2010年12月17日金曜日

仕組みを仕掛ける

昨日、18:30〜21:10まで新丸の内ビル10Fで開催された地球大学に行ってみた。面白そうなテーマの時だけ、ちょこちょこと受講しているが、ファシリテーターの竹村先生が話し好きで、いつも時間をオーバーするのが特徴の講座だ。

共通のテーマとしては「都市と環境」という感じで環境問題にフォーカスした講座だけど、今年は特に都市で何ができるか、ということを取り上げているようだ。

毎回二人の方に講演して頂いて、竹村先生がまとめる、という形で進めている。
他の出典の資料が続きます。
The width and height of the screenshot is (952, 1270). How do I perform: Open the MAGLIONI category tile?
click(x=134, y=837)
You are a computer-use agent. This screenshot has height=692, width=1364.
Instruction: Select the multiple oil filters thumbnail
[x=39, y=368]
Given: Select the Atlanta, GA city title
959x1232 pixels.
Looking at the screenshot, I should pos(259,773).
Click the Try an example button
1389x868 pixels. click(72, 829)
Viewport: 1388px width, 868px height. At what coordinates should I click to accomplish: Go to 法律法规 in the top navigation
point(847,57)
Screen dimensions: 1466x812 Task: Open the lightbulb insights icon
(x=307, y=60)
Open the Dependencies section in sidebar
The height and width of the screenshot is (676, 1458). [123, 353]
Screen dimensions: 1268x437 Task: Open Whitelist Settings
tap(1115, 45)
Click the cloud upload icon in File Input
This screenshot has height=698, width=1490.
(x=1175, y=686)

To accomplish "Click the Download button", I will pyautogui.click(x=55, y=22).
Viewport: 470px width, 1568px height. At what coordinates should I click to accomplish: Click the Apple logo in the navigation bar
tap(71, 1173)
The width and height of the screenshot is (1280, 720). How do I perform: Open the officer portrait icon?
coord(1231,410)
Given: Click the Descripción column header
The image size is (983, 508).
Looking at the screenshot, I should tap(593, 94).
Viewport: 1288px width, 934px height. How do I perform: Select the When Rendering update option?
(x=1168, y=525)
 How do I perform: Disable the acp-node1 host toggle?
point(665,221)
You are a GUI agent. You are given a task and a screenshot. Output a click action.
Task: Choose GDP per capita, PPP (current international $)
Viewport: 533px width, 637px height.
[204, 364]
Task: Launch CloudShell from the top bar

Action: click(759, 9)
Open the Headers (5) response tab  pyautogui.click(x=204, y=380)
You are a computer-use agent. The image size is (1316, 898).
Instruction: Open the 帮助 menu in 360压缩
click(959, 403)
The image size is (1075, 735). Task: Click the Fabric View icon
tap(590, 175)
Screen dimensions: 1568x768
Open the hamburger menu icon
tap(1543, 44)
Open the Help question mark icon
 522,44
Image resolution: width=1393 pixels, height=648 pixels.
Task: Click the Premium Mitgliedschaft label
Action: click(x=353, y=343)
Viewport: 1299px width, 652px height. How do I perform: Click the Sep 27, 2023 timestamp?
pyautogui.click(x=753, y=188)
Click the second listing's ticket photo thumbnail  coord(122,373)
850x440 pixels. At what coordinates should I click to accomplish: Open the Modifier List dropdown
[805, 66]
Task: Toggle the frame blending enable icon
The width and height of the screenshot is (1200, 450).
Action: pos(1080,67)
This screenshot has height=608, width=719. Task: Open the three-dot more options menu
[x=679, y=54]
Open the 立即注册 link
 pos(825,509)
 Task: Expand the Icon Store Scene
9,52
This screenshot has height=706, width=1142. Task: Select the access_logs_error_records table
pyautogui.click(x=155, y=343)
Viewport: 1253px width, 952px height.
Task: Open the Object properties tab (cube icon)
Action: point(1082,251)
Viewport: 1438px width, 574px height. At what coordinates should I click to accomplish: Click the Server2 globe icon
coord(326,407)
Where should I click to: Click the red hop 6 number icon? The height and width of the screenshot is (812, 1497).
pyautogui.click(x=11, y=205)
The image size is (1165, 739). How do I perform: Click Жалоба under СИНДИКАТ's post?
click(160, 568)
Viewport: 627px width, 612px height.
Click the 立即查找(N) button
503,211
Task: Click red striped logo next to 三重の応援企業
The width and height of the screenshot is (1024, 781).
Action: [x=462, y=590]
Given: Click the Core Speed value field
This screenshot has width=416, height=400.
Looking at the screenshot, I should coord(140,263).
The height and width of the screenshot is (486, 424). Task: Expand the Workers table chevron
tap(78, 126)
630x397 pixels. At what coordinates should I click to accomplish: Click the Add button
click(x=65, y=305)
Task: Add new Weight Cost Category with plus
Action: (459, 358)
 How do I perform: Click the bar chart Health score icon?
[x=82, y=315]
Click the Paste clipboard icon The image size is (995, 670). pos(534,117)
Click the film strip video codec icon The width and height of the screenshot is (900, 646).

ちなみに前回は、「21世紀のエコ・モビリティを求めて── 自動車社会のリデザイン」ということで、慶応大のEVを作っている清水教授とNPO自転車活用推進研究会(自活研)の小林事務局長のお二人の予定が、清水教授とのアポイントに手違いがあり、結局、小林事務局長のみになる、という何とも自由な講座だ。この講義も、すごいインパクトがあって、目から鱗という感じだった。

今回は「循環型社会のデザイン~都市型3Rの可能性」と題して、インダストリアルデザイナーの益田氏と環境NPOオフィス町内会の半谷事務局代表のお二人のお話をお聞きすることになった。

リアルにモノや仕組みを作り上げている人の話は、本当に目から鱗が落ちる。それも何枚も何枚も。それだけ、やりきる事の充実感、作りきることの難しさ、周りを巻き込む事の大切さが伝わって来た。どちらの方も大変興味深かったのだが、特に良かったのが質疑応答の中で得られた回答だった。

「森の町内会活動で得られるJ-VER(環境省のCO2クレジット)は林業従事者のモチベーションに寄与しているか?」という質問に対して、「もちろん寄与していると考えている。森の町内会活動として得た15円/kg(8,325円/m3)は、そのまま間伐材を伐採し運搬する費用として森林組合にお渡ししている。実は、間伐材は3000円/m3程度でしか売れないので、国が補助金を入れても採算ベースに乗らない。森の町内会から、間伐材の販売代金の2倍以上をお渡しして、ようやく林業ビジネスとして回せる程度になる。それに加えて、間伐によってJ-VERクレジットを得る事ができた。そのJ-VERクレジットは先のCOP10の中で、会議で出るCO2をキャンセルするための排出量取引として使ってもらうことができた。さらに、そこで得られた資金を「キッザニアの森」の運営に回し、子ども達に、森の大切さ、森を守るためには間伐材を伐採したり、枝打ちをして整備してあげなければいけない、ということを教える教育に使う事ができた。」と答えられていた。

何というループ。
詭弁のようなCO2クレジットを本当に役に立つもの、しかも未来に投資できるなんて。資金を紙代から集め(しかも印刷代という中にまぎれさせることで、ユーザーから見ると1%のコストアップにしかならない!)、森の育成と子供の教育といった未来へ投資している。こんなに善ループが回る事ってあるんだろうか、と感じた。

まさに、仕組みの勝利だと思う。
今後も回っていくのかどうかは不透明だが、とにかく取り組みとして完結しているのが素晴らしい。

この2回の講座で、NPOの両社の方は本当に上手に仕組みを作っていると感じた。そして、大いなる大義と乗りやすい仕組みがあれば、人は動くものだとも感じた。

ゼネコンは、モノも仕組みも作らない。モノや仕組みを作る事のお手伝いはするけれど。なぜならリスクを取りたくないから。その姿勢からイノベーションを生み出し、世の中を良くする事ができるとは思えない。リスクを取った、もしくはリスクを最小化する仕組みを作り上げて、薄く広くリスクを分担させる事ができた組織こそが、世の中を変えていくんだと、痛感した。

モノか仕組みを作るような仕事をしなければ、現状引かれているレールの上を走る事しかできないし、それでは世の中を変える事に主体的に関わったとは言えないのではという、そんな事を感じる講義だった。